The study has several limitations. The small number of nAMD cases limits the statistical power. In particular, we could not estimate associations of air pollutants with nAMD in rural participants. Additionally, we were only able to study nAMD due to the lack of reimbursed treatments for atrophic AMD in France, which prevented the identification of specific treatments in the SNDS. Moreover, a small number of participants may have had prevalent nAMD at baseline, as information prior to 2007 was not available; however, given the relatively young age of the study population at inclusion, the number of such cases is expected to be low. Furthermore, cases of nAMD were identified using an algorithm based on anti-VEGF injections, while excluding differential diagnoses, which reduces but does not completely eliminate the possibility of misclassification. Cataract was defined based on cataract surgery rather than a diagnosis of cataract, likely capturing only more advanced cases. Air pollution exposure was estimated rather than directly measured, using land-use regression models, which may introduce some exposure estimation error. Additionally, there was no data on indoor pollution, real-time pollution, and occupational exposure for the participants, and we lacked information on ultraviolet exposure, a known risk factor for cataracts.

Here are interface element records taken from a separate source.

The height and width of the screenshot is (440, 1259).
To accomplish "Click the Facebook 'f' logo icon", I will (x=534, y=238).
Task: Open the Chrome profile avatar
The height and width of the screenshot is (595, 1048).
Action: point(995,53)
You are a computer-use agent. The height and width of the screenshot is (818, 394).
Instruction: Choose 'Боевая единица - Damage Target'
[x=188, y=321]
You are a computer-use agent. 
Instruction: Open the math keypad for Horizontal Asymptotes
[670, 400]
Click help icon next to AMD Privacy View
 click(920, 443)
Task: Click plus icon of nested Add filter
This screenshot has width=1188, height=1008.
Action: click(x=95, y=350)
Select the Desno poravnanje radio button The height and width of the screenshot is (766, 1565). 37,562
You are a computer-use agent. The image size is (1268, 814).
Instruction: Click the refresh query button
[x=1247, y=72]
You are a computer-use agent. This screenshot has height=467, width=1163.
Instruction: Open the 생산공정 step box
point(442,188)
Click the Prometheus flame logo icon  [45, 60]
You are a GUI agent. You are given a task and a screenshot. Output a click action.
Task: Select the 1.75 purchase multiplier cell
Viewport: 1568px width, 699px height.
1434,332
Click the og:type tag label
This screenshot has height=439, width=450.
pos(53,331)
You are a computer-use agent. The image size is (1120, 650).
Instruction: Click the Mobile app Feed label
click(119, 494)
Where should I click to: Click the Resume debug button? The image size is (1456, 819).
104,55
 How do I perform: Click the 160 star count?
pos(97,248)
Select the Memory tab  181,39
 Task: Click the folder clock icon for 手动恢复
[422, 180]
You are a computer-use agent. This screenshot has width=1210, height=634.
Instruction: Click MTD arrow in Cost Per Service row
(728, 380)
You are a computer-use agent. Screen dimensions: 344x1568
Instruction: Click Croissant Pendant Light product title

We were also unable to account for ethnicity, as the collection of such data is restricted in France, although it is likely that the majority of the samples were of European descent. Finally, the differences in findings between Constances and Gazel may be explained by the specific nature of the Gazel cohort, which represents a professional population and is less representative of the general population.
Conclusion
This study provides insights into the relationship between air pollution and ocular aging. Our findings suggest that exposure to higher level of NO_2_ is associated with an increased risk of cataract surgery, particularly among urban residents, highlighting the importance of considering urban–rural differences in environmental health research. Exposure to higher level of BC was associated with an increased risk of incident nAMD in the Constances cohort, but not in the overall population. However, the limited number of cases may have affected the statistical power of the study regarding nAMD. Overall, our results support a potential role of air pollution in ocular aging; however, further studies are needed to better characterize this relationship and to clarify the underlying mechanisms involved.